The Right Side of History

James Monroe, fifth President of the United States, articulated in his 1823 State of the Union address that the door was closed for European colonization of the Americas, both North and South, and interference in American affairs would be considered an act of war. Subsequent US Presidents have taken The Monroe Doctrine very seriously, none more so than John F. Kennedy during the Cuban Missile Crisis. The generally acknowledged author of the Monroe Doctrine was Monroe’s Secretary of State John Quincy Adams, who grew up in the household of the U.S. Ambassador to The Netherlands and then England, his father John Adams, whose best friend was the Ambassador to France, Thomas Jefferson. Young John Quincy traveled widely, including to Russia as secretary to a diplomatic delegation, even before he entered Harvard.
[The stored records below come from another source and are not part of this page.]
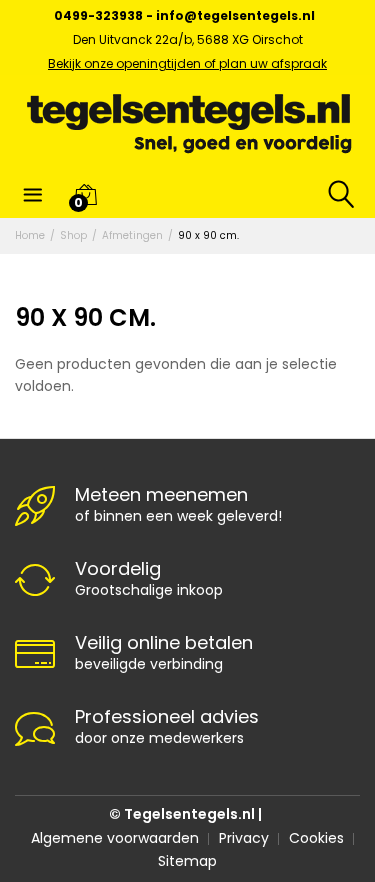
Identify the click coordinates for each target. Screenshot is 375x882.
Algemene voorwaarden (115, 838)
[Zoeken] (334, 194)
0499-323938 (98, 15)
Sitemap (187, 861)
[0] (85, 194)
The United Nations General Assembly adopted a Universal Declaration of Human Rights in December 1948, proclaiming : All human beings are born free and equal in dignity and rights….that rights are not conferred by government; they are the birthright of all people. It does not matter what country we live in, who our leaders are, or even who we are. Because we are human, we therefore have rights. And because we have rights, governments are bound to protect them. At the anniversary celebration in Geneva last week, the current Secretary of State Hillary Clinton announced a policy update on behalf of the United States that “gay rights are human rights, and human rights are gay rights.”
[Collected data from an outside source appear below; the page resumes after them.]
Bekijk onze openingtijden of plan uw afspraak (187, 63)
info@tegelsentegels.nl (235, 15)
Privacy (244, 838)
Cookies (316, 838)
According to Secretary of State Clinton, “This morning, back in Washington, President Obama put into place the first U.S. Government strategy dedicated to combating human rights abuses against LGBT (lesbian, gay, bisexual, transgender) persons abroad…, the President has directed all U.S. Government agencies engaged overseas to combat the criminalization of LGBT status and conduct, to enhance efforts to protect vulnerable LGBT refugees and asylum seekers, to ensure that our foreign assistance promotes the protection of LGBT rights, to enlist international organizations in the fight against discrimination, and to respond swiftly to abuses against LGBT persons.”

“Many LGBT Americans have endured violence and harassment in their own lives, and for some, including many young people, bullying and exclusion are daily experiences…. Many are treated with contempt and violence by their fellow citizens while authorities empowered to protect them look the other way or, too often, even join in the abuse. They are denied opportunities to work and learn, driven from their homes and countries, and forced to suppress or deny who they are to protect themselves from harm.”

“Some have suggested that gay rights and human rights are separate and distinct; but, in fact, they are one and the same. This recognition did not occur all at once. It evolved over time. And as it did, we understood that we were honoring rights that people always had, rather than creating new or special rights for them. It is violation of human rights when people are beaten or killed because of their sexual orientation, or because they do not conform to cultural norms about how men and women should look or behave. It is a violation of human rights when governments declare it illegal to be gay, or allow those who harm gay people to go unpunished.”

LGBT “are all ages, all races, all faiths; they are doctors and teachers, farmers and bankers, soldiers and athletes; and whether we know it, or whether we acknowledge it, they are our family, our friends, and our neighbors….Finally, progress comes from being willing to walk a mile in someone else's shoes. We need to ask ourselves, "How would it feel if it were a crime to love the person I love? How would it feel to be discriminated against for something about myself that I cannot change?"

This may or may not become known as the Obama Doctrine, whatever role his Secretary of State played. I’ll bet that Hillary Rodham Clinton is as familiar with the accomplishments of John Quincy Adams as I am and knows that Secretary of State was not the end of his political career.

1 comment:

Lorraine said...

That was very powerful and I applaud your words! And, of course, theirs!